Snark: Zero Knowledge Proofs

Interactive Zero Knowledge Proof

Alice wants to convince Bob that she executed f(a,b) correctly. Alice tells Bob that given the inputs 1,2 f() outputs 3. Bob wishes to verify so he gives Alice inputs 2 & 3, f() outputs 5. Bob and Alice go back and forth, until Bob is satisfied that Alice proved f(a,b) executed correctly. This is an interactive zero knowledge proof.

Non Interactive Zero Knowledge Proof

Alice precompiles f(a,b) for a multitude of inputs, Alice provides all inputs and outputs to Bob, Bob can verify that given all the inputs and outputs f(a,b) executed correctly. This is a non-interactive zero knowledge proof.

SNARKs

These proofs require trusted setup. They are 188 bytes no matter what they are proving. This trusted setup allows Alice to prove f(a,b) with a single 188 byte proof.

STARKs

Does not require a trusted setup. Logarithmic in size.

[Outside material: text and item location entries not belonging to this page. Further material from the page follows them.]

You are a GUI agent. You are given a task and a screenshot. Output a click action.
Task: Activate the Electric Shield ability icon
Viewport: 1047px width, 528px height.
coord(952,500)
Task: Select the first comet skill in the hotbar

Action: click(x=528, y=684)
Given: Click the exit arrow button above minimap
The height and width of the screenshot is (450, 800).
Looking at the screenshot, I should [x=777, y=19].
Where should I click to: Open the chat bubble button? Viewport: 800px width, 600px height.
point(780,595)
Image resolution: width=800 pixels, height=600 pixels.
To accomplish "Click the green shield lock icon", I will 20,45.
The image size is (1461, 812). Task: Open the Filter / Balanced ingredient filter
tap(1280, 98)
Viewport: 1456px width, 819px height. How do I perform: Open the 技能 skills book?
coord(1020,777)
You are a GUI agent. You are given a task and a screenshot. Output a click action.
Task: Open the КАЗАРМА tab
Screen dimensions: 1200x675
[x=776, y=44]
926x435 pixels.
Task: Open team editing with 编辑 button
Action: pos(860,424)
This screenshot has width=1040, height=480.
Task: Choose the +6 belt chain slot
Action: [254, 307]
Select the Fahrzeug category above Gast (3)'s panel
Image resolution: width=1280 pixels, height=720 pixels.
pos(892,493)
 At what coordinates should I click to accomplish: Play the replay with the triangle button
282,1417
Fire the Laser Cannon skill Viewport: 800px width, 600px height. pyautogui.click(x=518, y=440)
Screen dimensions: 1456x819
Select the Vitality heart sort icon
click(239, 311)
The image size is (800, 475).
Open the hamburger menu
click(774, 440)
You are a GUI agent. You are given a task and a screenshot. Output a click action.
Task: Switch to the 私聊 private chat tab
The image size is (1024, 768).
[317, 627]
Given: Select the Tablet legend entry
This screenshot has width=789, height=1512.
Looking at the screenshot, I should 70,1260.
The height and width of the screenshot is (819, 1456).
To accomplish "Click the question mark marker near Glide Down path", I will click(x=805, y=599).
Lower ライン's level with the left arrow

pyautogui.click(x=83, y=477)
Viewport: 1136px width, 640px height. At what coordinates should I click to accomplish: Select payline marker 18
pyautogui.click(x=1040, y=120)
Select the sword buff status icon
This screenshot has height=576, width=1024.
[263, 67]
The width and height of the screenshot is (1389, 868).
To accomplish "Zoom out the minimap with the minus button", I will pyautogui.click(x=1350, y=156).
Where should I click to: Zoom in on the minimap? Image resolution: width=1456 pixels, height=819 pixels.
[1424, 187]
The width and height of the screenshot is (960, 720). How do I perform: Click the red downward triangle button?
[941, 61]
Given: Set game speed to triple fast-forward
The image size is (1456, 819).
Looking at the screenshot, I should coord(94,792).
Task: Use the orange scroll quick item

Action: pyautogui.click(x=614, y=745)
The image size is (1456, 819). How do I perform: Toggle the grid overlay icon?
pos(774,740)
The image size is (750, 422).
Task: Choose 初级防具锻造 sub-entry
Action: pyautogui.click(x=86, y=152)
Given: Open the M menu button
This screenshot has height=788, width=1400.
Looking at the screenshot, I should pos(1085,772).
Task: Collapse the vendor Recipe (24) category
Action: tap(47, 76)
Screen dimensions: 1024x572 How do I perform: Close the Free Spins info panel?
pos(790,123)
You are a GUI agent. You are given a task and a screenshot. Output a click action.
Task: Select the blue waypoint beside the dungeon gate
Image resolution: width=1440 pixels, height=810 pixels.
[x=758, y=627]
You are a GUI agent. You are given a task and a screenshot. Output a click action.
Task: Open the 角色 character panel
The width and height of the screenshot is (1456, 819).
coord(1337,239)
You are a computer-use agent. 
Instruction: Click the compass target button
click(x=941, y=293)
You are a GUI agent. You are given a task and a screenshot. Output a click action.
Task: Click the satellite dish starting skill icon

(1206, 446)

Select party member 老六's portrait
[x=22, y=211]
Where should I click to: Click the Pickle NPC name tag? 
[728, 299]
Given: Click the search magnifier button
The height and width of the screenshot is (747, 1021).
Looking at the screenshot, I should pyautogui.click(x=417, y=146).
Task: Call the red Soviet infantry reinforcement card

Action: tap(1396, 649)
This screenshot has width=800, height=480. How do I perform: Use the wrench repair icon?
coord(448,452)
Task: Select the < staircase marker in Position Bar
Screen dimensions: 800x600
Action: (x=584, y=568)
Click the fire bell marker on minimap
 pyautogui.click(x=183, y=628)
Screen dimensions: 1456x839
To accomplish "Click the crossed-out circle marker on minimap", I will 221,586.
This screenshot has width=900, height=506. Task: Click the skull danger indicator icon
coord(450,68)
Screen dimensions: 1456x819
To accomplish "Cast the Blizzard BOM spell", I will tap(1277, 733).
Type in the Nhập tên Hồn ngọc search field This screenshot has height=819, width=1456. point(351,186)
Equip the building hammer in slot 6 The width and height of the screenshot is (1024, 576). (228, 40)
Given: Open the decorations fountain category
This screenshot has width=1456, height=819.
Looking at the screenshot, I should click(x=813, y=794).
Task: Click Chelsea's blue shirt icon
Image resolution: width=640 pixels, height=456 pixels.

Fast verification. Currently highly experimental.

Bulletproofs

Do not require a trusted setup. Are logarithmic in size of the complexity of that function.

Summary

STARKS find their value in any proof that requires fixed size and fixed verification time with a trusted setup. Ideal for state transitions and fixed block sizes.

Bulletproofs allow for linear verifiable non trusted setup proofs. Ideal for smart contracts. The complexity of the smart contract could increase the proof complexity to the point where it is no longer verifiable on-chain.